Robert Mugabe souhaite que le Zimbabwe renoue avec la peine de mort

Par Jeune Afrique avec AFP

Le président Robert Mugabe à Harare, en août 2017. © Tsvangirayi Mukwazhi/AP/SIPA

Le président zimbabwéen Robert Mugabe a appelé mercredi au rétablissement, dans les faits, de la peine de mort, après la candidature de plus de 50 personnes au poste de bourreau chargé d'exécuter les condamnés à mort par pendaison.

Au Zimbabwe, la Constitution du pays adoptée en 2013 autorise la peine de mort par pendaison pour les hommes adultes âgés de 18 à 69 ans et condamnés aux crimes les plus graves.

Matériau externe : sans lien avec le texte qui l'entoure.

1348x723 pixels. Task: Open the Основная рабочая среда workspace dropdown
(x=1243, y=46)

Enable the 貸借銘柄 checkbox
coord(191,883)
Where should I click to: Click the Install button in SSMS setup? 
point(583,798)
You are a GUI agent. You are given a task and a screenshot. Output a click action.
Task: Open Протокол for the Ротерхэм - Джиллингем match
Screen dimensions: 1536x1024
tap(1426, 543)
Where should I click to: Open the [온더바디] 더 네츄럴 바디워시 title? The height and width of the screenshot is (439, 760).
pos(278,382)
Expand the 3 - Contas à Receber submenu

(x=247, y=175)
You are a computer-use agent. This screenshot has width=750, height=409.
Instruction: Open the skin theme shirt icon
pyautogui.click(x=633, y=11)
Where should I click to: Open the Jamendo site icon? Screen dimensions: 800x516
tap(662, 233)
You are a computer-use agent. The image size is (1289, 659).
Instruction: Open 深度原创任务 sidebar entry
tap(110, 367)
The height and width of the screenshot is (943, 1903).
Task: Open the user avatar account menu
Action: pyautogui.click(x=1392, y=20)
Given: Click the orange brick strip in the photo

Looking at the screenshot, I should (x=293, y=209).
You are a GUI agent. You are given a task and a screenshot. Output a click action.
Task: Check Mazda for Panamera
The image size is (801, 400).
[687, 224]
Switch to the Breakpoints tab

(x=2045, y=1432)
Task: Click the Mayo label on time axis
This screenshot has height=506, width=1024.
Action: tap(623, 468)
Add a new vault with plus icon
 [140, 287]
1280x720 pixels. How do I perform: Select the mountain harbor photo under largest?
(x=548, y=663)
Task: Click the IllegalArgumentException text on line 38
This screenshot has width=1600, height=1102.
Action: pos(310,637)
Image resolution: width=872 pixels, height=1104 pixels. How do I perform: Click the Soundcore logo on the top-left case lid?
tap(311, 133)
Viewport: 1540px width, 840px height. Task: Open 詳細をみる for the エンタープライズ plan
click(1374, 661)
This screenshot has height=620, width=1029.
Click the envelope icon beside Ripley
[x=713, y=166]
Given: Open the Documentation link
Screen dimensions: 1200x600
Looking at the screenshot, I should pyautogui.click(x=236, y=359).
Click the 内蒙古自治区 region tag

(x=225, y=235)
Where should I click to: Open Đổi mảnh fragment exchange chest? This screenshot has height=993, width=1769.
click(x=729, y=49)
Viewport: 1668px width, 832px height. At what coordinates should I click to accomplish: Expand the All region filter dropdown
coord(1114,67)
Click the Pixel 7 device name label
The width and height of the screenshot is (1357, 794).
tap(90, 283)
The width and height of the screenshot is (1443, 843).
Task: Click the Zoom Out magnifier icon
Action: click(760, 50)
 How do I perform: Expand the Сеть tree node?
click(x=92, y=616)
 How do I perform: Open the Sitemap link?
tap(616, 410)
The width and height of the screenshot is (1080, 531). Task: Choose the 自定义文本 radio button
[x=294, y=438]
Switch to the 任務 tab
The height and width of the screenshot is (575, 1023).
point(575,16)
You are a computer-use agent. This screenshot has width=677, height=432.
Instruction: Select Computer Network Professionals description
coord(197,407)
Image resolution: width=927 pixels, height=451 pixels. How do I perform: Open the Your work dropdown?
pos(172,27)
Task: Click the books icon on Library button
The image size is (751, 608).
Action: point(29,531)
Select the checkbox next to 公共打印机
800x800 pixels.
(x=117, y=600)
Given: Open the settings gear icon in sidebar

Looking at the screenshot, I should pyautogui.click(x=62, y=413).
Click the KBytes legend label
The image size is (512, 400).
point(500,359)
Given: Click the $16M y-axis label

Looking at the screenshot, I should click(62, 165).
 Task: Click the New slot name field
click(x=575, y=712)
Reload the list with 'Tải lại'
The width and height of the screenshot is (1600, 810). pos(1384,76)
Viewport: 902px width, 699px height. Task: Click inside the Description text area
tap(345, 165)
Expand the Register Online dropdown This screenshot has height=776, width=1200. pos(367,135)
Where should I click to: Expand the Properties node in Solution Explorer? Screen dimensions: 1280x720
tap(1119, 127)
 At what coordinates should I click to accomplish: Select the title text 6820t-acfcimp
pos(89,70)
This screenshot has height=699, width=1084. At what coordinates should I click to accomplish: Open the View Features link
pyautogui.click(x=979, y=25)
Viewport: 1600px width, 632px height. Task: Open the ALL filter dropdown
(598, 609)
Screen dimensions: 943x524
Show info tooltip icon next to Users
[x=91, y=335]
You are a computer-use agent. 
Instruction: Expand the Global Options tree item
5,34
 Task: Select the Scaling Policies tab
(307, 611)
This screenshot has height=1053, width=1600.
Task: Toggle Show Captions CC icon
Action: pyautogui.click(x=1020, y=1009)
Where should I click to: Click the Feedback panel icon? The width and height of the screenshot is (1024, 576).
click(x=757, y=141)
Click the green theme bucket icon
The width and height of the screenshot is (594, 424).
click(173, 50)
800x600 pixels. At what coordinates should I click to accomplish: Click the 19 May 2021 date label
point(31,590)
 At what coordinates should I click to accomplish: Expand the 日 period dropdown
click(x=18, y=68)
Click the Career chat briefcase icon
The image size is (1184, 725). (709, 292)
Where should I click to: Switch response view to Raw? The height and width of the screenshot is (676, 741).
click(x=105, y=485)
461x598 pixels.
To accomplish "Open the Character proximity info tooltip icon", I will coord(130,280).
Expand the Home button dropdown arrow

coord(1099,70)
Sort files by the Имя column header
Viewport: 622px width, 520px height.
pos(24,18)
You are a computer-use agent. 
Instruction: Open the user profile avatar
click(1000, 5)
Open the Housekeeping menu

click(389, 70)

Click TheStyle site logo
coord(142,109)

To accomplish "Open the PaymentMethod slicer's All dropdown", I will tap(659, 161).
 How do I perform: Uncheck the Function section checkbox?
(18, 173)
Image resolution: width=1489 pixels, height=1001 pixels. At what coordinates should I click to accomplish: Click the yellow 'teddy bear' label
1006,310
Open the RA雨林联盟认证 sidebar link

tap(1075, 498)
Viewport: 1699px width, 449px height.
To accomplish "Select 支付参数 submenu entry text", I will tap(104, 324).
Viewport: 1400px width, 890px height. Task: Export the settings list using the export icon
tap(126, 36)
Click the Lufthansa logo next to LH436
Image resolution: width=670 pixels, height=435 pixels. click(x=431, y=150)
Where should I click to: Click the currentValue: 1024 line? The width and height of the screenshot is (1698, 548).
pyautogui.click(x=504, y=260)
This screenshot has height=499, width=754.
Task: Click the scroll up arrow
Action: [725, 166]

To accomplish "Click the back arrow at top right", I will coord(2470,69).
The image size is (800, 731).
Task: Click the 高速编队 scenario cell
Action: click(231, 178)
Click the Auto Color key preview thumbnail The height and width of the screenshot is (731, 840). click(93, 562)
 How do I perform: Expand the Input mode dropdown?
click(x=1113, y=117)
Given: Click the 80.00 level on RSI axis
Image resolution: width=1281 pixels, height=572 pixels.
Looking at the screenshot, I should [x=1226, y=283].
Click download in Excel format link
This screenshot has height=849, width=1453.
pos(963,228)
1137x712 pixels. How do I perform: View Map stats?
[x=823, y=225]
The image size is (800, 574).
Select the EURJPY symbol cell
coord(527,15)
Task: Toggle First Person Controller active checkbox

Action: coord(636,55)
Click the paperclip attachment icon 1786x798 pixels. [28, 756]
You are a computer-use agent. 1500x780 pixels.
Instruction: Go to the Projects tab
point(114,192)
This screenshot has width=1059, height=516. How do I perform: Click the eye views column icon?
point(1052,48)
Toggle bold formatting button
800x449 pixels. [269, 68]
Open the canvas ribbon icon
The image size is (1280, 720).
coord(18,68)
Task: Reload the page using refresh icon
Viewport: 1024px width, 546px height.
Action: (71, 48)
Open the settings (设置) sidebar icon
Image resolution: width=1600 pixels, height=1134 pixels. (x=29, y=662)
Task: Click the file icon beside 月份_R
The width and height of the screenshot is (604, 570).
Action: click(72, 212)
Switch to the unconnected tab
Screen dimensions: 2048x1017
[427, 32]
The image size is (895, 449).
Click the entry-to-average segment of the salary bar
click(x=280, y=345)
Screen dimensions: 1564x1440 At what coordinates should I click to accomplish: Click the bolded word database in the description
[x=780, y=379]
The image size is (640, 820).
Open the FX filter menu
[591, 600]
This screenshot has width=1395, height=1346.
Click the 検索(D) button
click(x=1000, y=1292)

Mais personne n’a été exécuté dans le pays depuis que le dernier bourreau a pris sa retraite en 2005.

« Je pense qu’on devrait restaurer la peine de mort », a déclaré Robert Mugabe dans la capitale Harare lors des obsèques mercredi d’un combattant de la lutte pour l’indépendance du Zimbabwe.

Le président, âgé de 93 ans, s’est dit choqué par le nombre de crimes commis dans le pays, après avoir reçu un rapport de la police dont il n’a pas donné de détails.

Cinquante candidats au poste de bourreau

« Les gens jouent avec la mort en s’entretuant, a-t-il ajouté. Est-ce pour cela que nous avons libéré ce pays ? Nous voulons que ce pays soit pacifique, que cette nation soit heureuse, nous ne voulons pas d’un pays où les gens s’entretuent ».

Actuellement, 92 prisonniers attendent dans les couloirs de la mort au Zimbabwe. En octobre, les autorités avaient reçu plus de cinquante candidatures pour le poste de bourreau dans ce pays où près de 90% de la population est au chômage.